**出典**
=-=-=
ドストエフスキー研究者 松尾隆の評伝

 私が最近繰り返し読んでいる評伝について述べておこう。
 ひとつは『パリに死す 評伝・椎名其二』(蜷川譲、藤原書店、1996)で、これは私が定年になると大学図書館に戻さなければならない本なので、最近未練がましく読み返している。買えばいいのだが、引っ越し先に収納するスペースがない。
 この評伝は新聞の書評で知った。パリで森有正と親交があった椎名其二の評伝だ。森有正のことなら何でも知りたい私は、大学の図書館に納めるつもりで、「まあ、何か参考になるだろう」と軽い気持で購入した。
 しかし、読み始めると、これが「入魂の」という言葉がぴったりの評伝で、校費で購入したことも忘れ果て(いつもの習慣で、傷まないようカバーをかけて読んでいたので図書館のタイトルが隠れていた!)、書き込みをしたり、線を引っぱったり、頁を折り曲げたりしてしまった。幸運にも赤鉛筆ではなく黒鉛筆で書き込んでいたので、今はそれを消しゴムでごしごし消しながら読んでいる。
 この評伝のどこに惹かれたか。それはもちろん椎名其二のアナーキーな人物像に惹かれたからだが、それ以上に、筆者である蜷川譲の温かな筆致に惹かれたからだ。評伝というものはこうでなくてはならないというような、椎名其二への敬意にあふれた評伝だと思う。私は読みながら何度も泣いた。
 この評伝の中で描かれている森有正も私が思った通りの人物だった。
=-=-=
**指示 1**
評伝についての文章に登場する人名を、すべて挙げてください。
ここに並ぶ行は、評伝についての文章とは何の関係もありません。

**提供データ**
=-=-=
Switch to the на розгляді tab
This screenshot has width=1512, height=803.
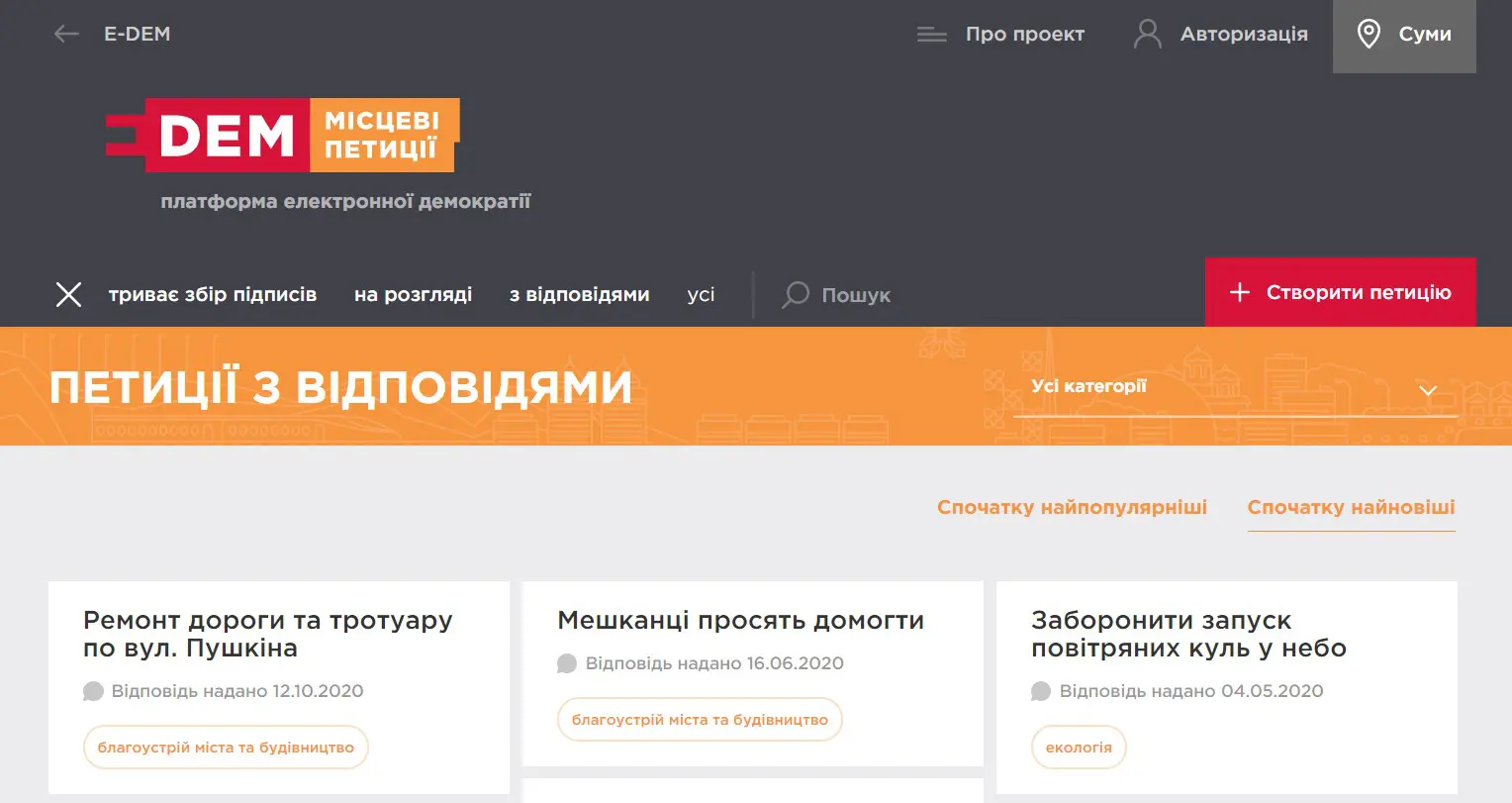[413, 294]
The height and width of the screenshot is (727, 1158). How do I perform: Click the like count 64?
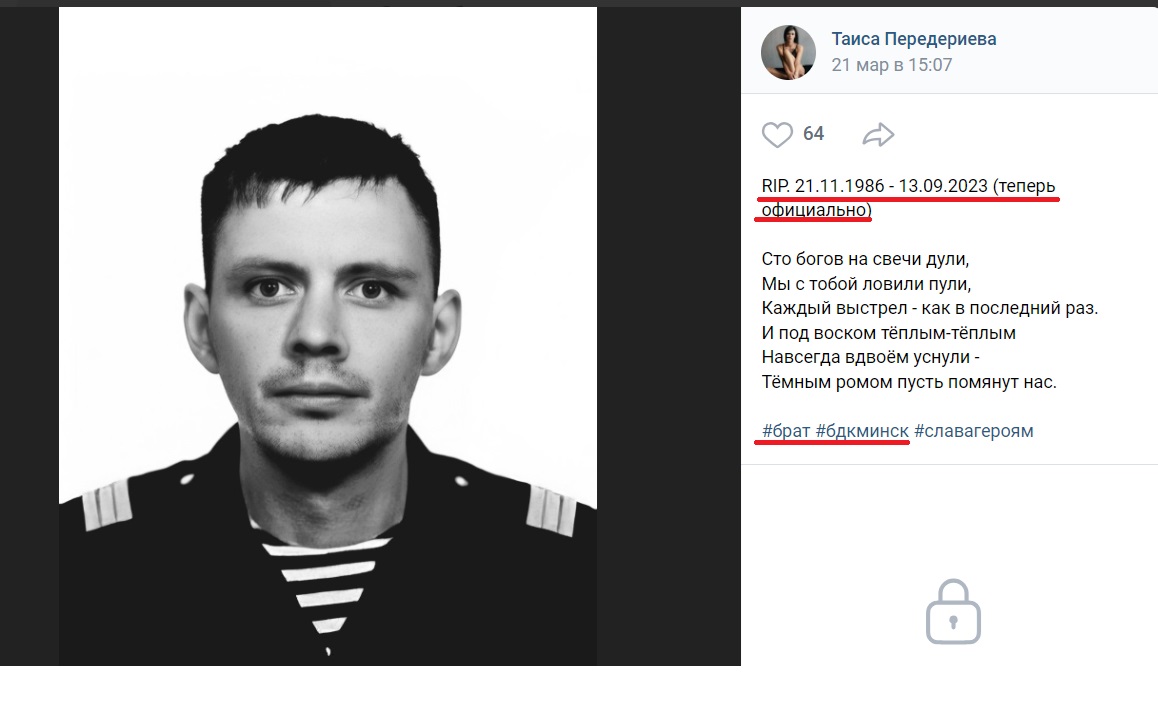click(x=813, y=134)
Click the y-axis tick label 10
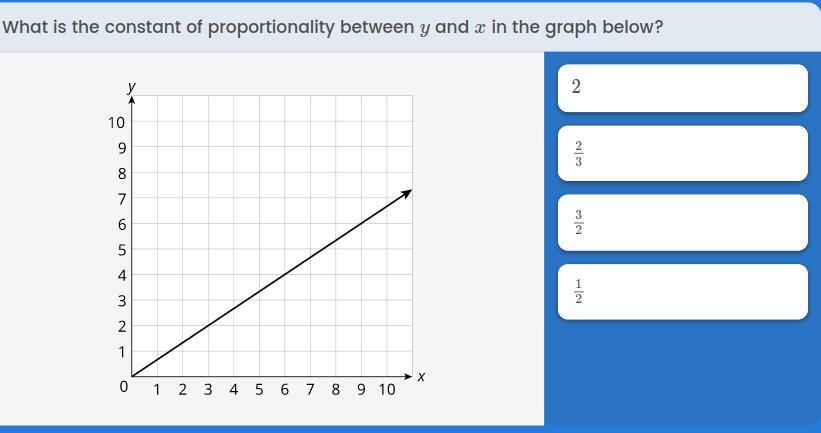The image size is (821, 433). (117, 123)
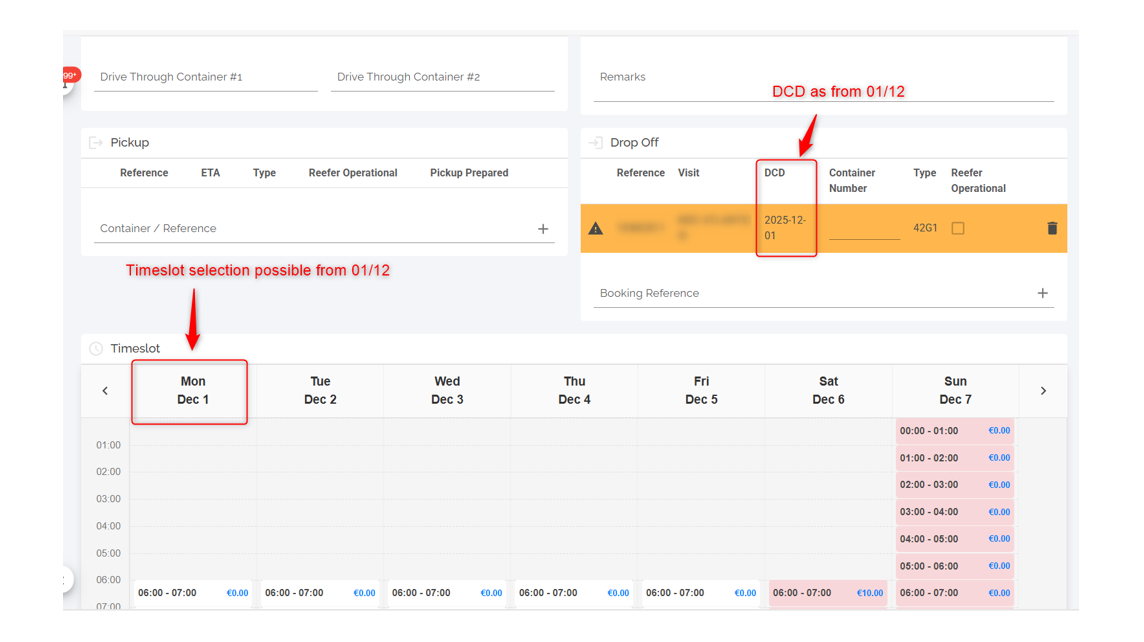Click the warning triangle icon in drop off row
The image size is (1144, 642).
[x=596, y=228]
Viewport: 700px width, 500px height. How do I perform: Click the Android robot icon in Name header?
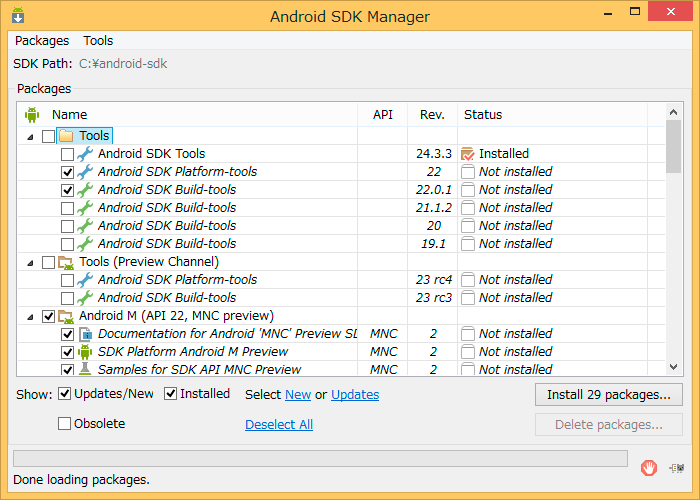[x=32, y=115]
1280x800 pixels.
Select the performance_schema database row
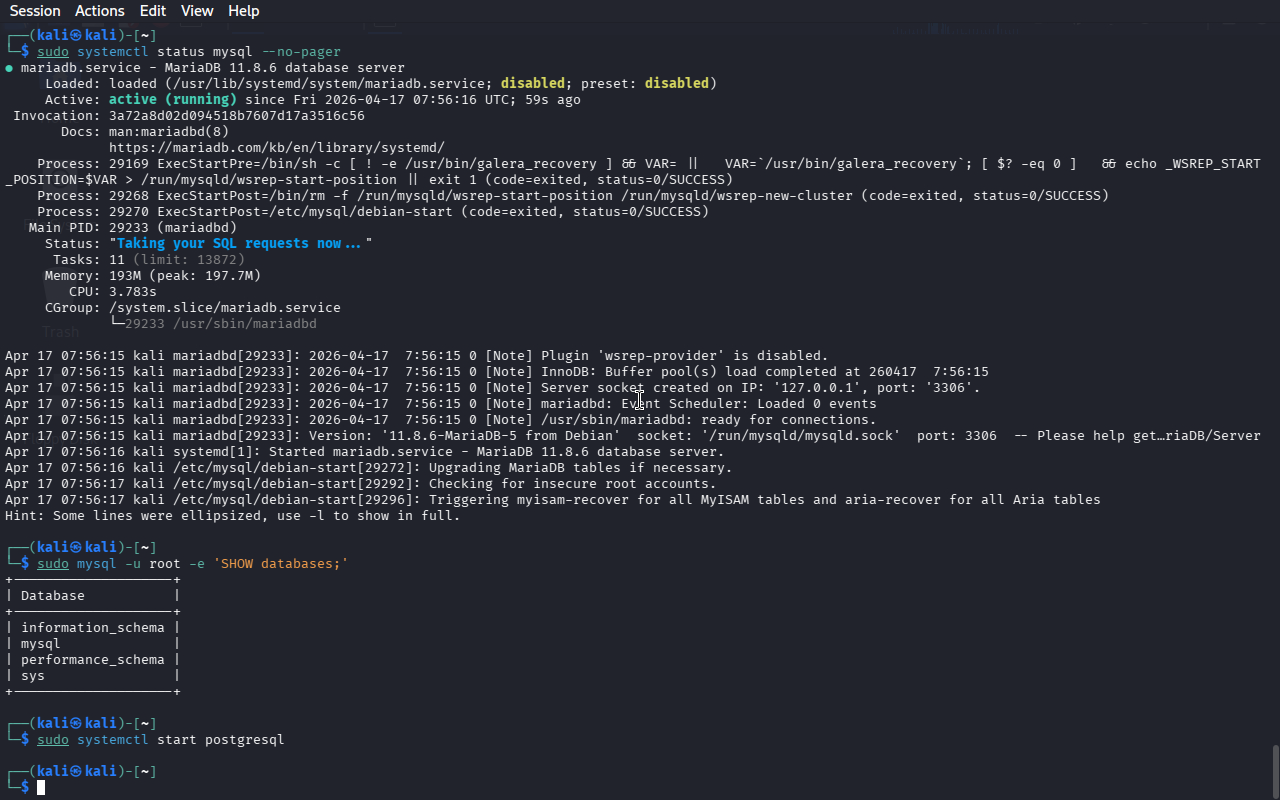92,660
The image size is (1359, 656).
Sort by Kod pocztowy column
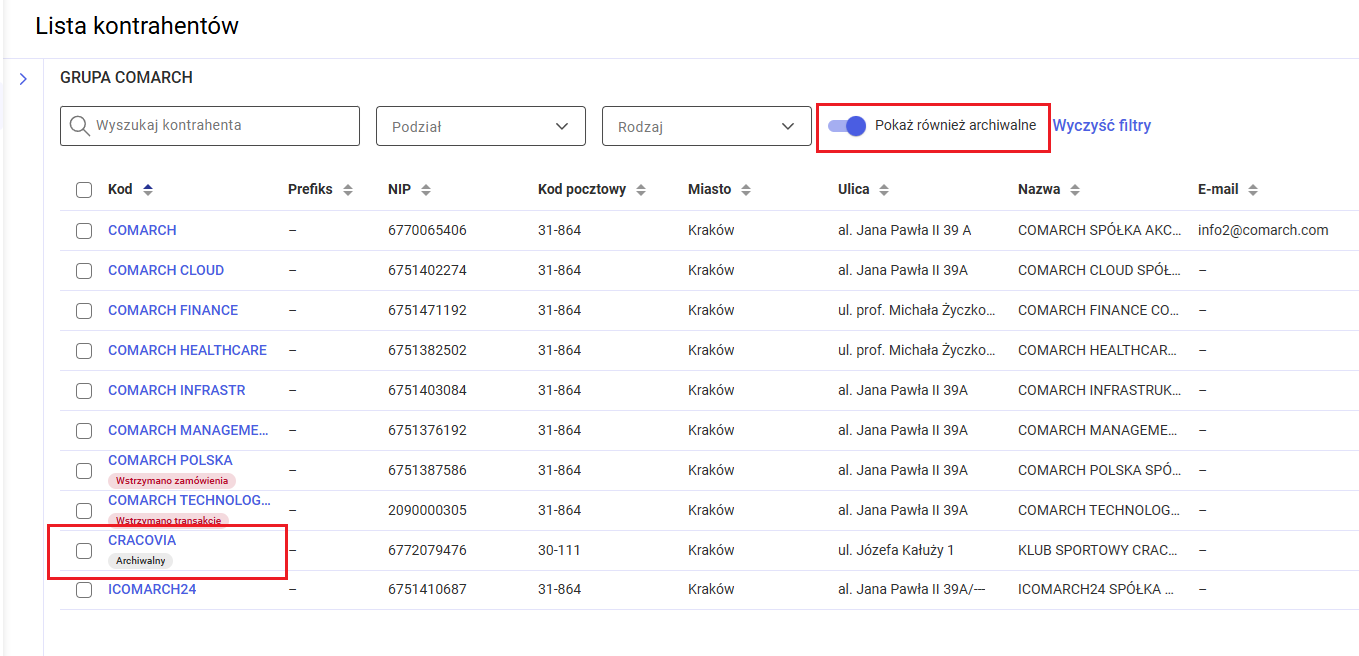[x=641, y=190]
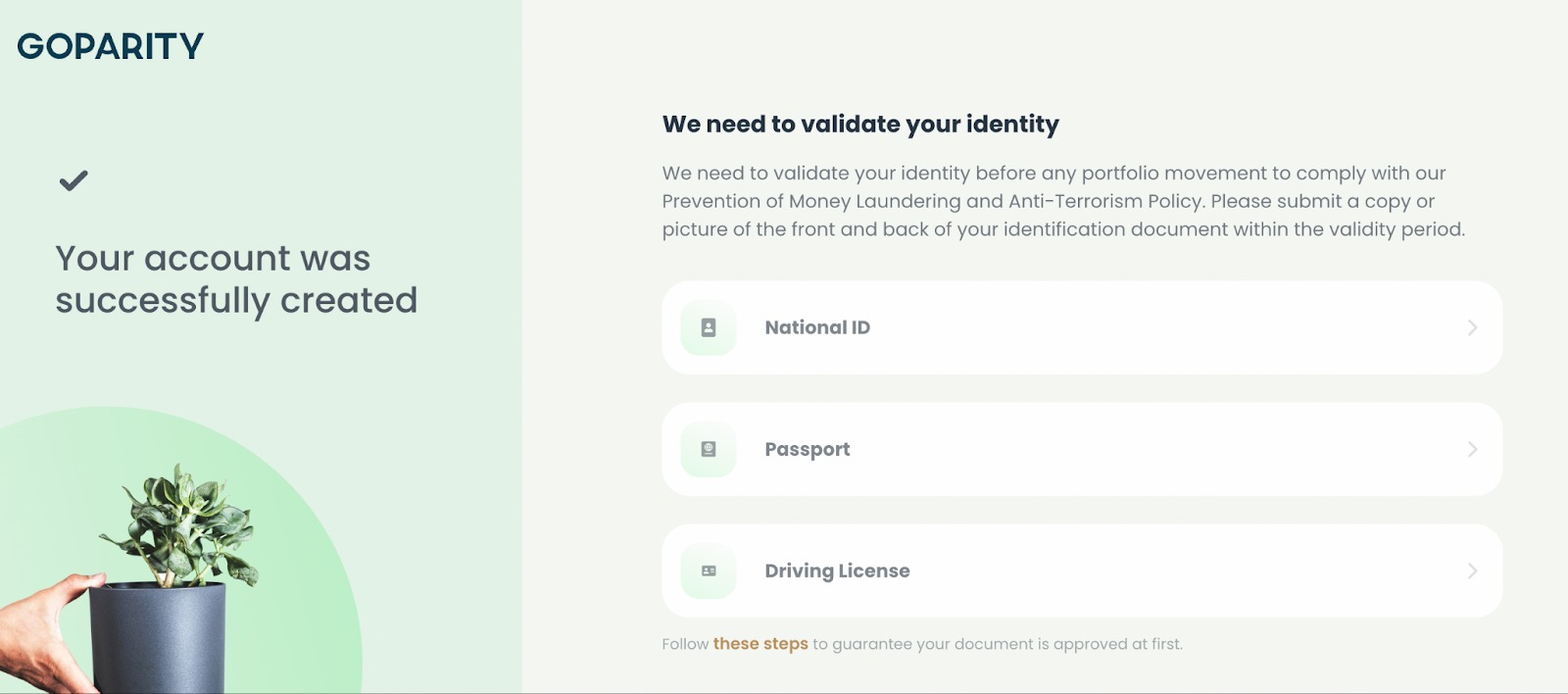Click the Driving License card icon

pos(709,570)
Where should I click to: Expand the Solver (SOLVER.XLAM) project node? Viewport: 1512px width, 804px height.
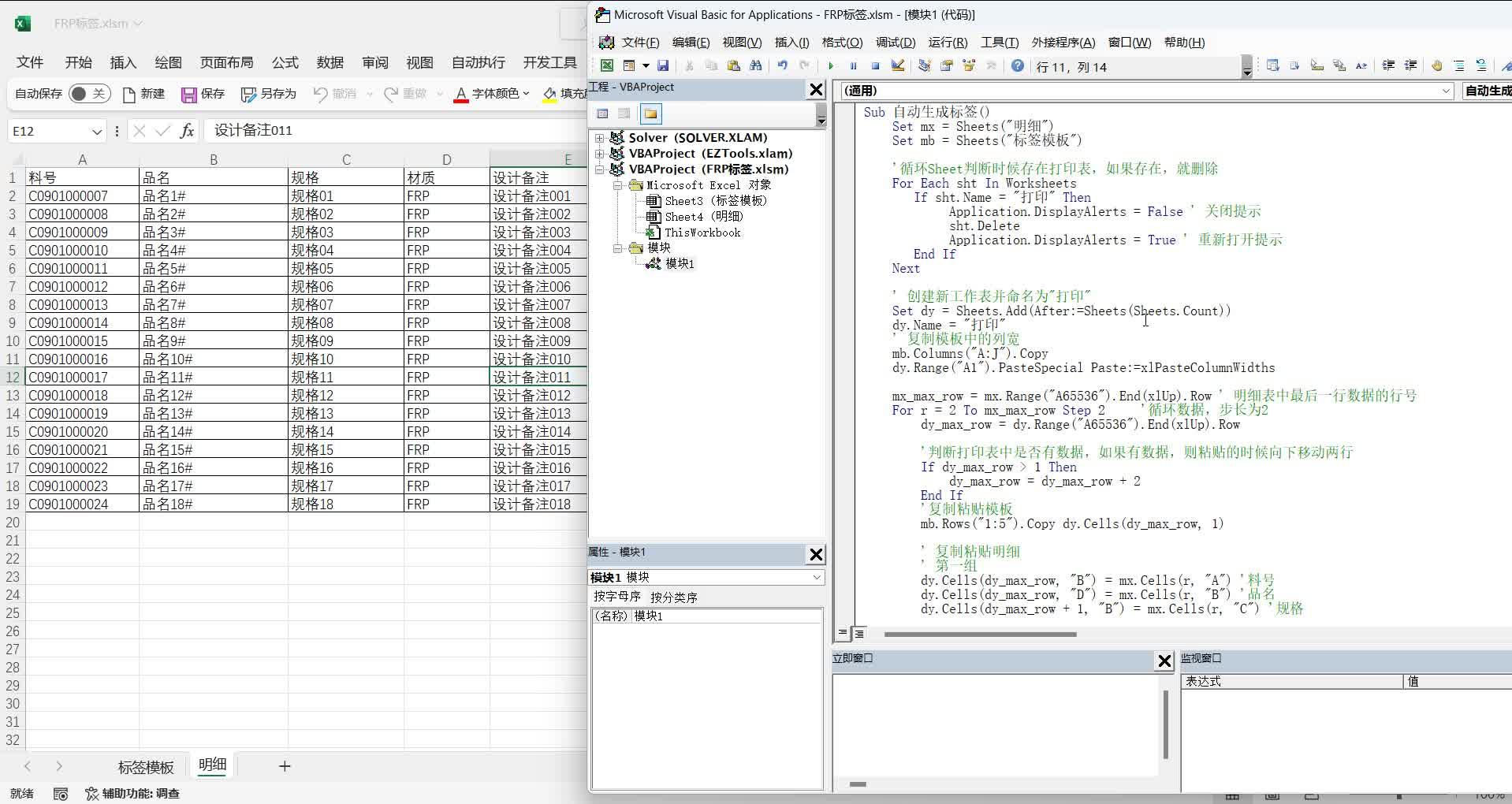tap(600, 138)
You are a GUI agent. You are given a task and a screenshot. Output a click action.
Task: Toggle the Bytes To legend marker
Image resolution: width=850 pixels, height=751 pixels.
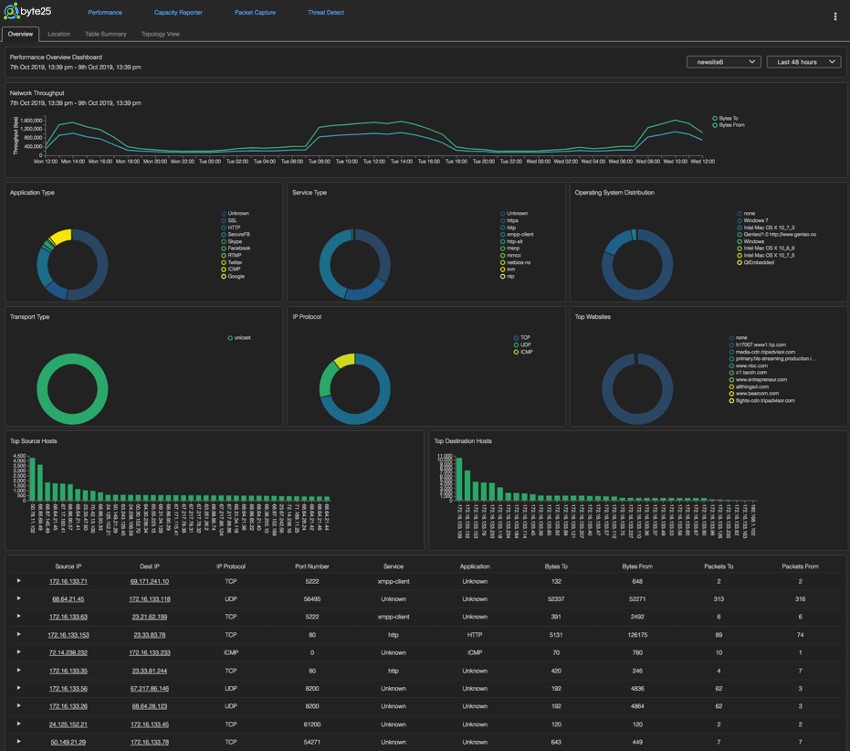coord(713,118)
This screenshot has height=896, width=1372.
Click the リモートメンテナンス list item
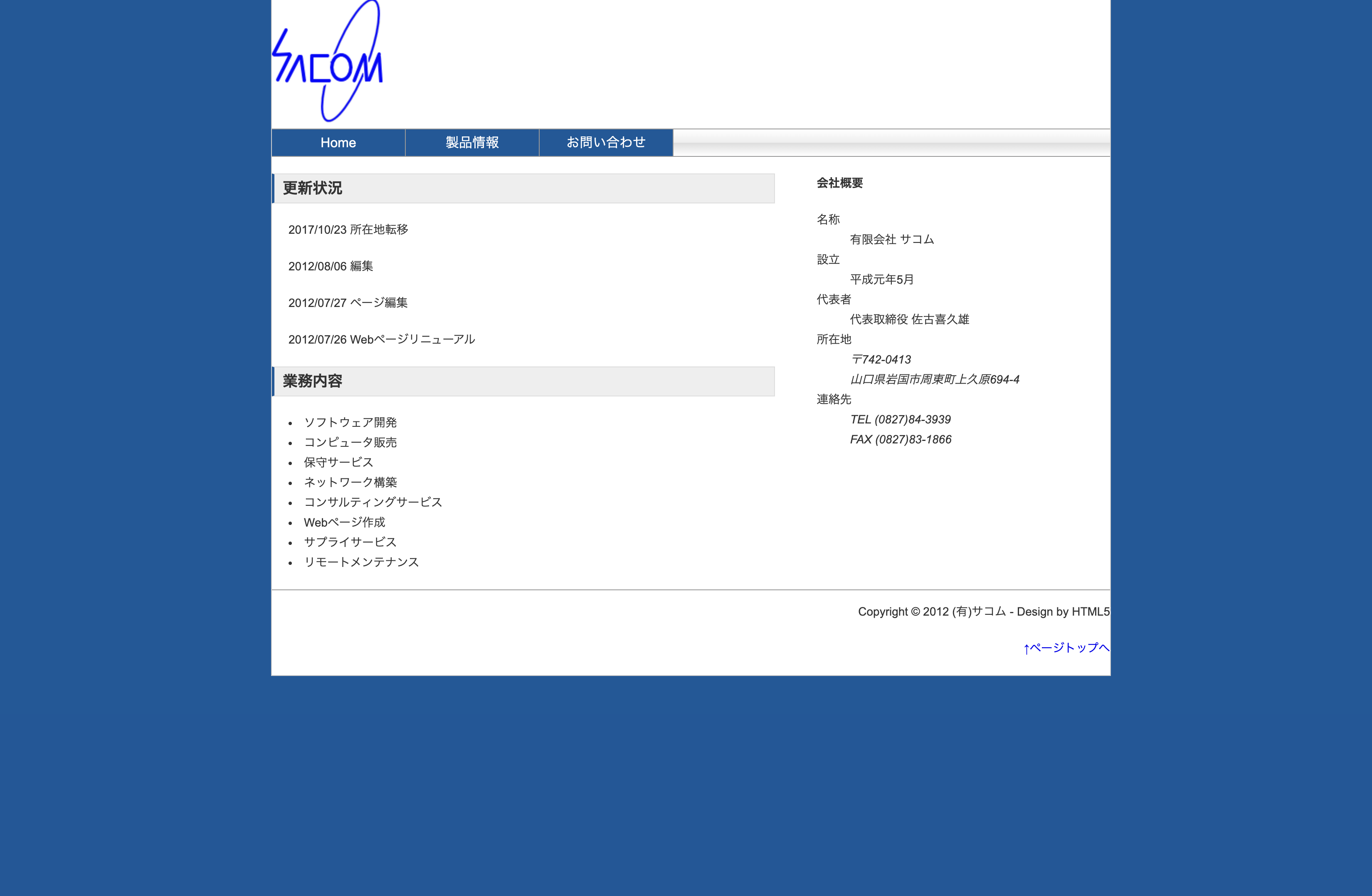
=-=-=
**指示 2**
上の行の先頭から「[x=32, y=115]」を含む行までを、その行も含めてそのまま書き写してください。画像は省いてください。

**解答 1**
松尾隆、椎名其二、蜷川譲、森有正

**解答 2**
Switch to the на розгляді tab
This screenshot has width=1512, height=803.
[413, 294]
The height and width of the screenshot is (727, 1158). How do I perform: Click the like count 64?
click(x=813, y=134)
Click the y-axis tick label 10
The image size is (821, 433). (117, 123)
Click the warning triangle icon in drop off row
The image size is (1144, 642).
[x=596, y=228]
Viewport: 700px width, 500px height. How do I perform: Click the Android robot icon in Name header?
[x=32, y=115]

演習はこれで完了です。